Nuclear engineering doctoral student Micah Folsom was one of two UT engineering students to visit the newly reopened Fukushima Daiichi plant in Japan that experienced meltdowns in three of its reactors after a devastating tsunami in 2011.
The disaster was the most significant since the 1986 Chernobyl meltdown and was listed as a Level 7 event classification on the International Nuclear Event Scale.
The purpose of the trip was to attend the NEST CLADS workshop to learn about the technologies used to decommission the reactors there, including the use of remotely controlled robots, radiation sensors, and radiation-hardened electronics.
Folsom and Logan McNeil, a doctoral student from UT’s Department of Mechanical, Aerospace, and Biomedical Engineering (MABE), attended with MABE Professor Bill Hamel, an invited speaker. They were able to attend thanks to financial support from the Japan Atomic Energy Agency (JAEA).

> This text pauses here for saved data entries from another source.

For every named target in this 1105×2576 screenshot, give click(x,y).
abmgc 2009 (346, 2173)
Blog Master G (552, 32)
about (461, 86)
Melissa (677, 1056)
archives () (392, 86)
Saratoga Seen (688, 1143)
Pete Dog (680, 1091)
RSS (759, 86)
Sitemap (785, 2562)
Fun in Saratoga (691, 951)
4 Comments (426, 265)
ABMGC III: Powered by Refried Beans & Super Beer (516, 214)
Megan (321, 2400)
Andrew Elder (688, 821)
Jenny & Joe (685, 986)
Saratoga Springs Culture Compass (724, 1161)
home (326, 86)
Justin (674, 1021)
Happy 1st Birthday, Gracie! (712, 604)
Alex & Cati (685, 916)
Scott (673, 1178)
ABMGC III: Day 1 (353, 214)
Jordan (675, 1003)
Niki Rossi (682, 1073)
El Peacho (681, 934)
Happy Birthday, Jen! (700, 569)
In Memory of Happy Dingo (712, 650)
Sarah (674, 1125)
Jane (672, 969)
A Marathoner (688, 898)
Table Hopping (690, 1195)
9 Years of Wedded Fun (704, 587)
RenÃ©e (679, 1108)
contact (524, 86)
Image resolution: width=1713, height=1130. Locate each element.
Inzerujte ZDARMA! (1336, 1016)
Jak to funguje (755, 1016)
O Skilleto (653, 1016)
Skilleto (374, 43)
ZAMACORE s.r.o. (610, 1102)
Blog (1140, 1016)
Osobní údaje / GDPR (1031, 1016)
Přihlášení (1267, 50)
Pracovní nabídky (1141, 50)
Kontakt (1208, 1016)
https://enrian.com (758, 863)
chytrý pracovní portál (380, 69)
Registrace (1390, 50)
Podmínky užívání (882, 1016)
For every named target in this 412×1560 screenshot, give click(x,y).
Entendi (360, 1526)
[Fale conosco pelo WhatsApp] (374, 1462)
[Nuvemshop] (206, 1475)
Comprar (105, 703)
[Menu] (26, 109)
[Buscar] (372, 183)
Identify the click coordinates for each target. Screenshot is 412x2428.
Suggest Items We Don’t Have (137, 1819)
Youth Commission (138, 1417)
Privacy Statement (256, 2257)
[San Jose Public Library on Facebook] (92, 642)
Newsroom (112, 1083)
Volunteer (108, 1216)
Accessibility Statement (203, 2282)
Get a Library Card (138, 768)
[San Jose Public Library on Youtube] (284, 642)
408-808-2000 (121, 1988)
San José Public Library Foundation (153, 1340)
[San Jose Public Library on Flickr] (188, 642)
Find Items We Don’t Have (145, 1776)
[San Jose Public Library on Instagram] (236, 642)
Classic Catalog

“During the workshop, we heard detailed presentations about the site recovery and the expanse of remaining technical challenges Japan faces in returning the environment as close as possible to its original condition,” said Hamel. “The key technical challenge at this point is reactor fuel debris removal from the reactors that experienced meltdown conditions. I am very pleased to report that my Japanese colleagues spoke very highly of our students and their abilities. They represented TCE extremely well.”
The group also included two students each from the University of California at Berkeley, McMaster University in Canada, and the University of Tokyo.
The conference was hosted through the University of Tokyo’s Nuclear Education, Skills, and Technology (NEST) program run out of the Collaborative Laboratories for Advanced Decommissioning Science (CLADS) group.
The conference started on November 26, 2018, with two days of talks by experts discussing challenges faced in these state-of-the-art technology spaces. Industry representatives shared some developing technologies, such as using virtual reality to see from the remotely controlled robot’s perspective.
The third day included a tour of the Fukushima Daiichi nuclear power plant site by the Tokyo Electric Power Company (TEPCO), which took them on a bus through the town of Ōkuma to the power station where they got to see the reactor buildings up close. The students also saw the impressive infrastructure built for the clean-up effort, including massive arrays of water tanks holding contaminated water.
The remainder of that week was spent at JAEA’s Naraha Center for Remote Control Technology Development. There, groups of students did hands-on exercises with robots to learn how to combine robots, cameras, algorithms, and radiation sensors to build 3D models and radiation maps of the inside of the reactor buildings.
The second week was spent at the University of Tokyo campus working with students from their nuclear department on using software to perform the 3D scene reconstruction and radiation transport simulations. At the end of the week, the groups of students gave presentations on the different 3D scene reconstruction technologies they used, where they were able to share their experiences learning the process.
Folsom’s experience at Fukushima was enlightening and inspiring, reminding him of the work that remains to be done in his field.
“The decommissioning effort there will continue for decades, and I hope I have a chance to contribute in the future,” said Folsom. “It was also a very stark reminder of the uphill battle nuclear technology faces in terms of public relations both in Japan and in the US, providing a strong motivator to continue my nuclear advocacy work.”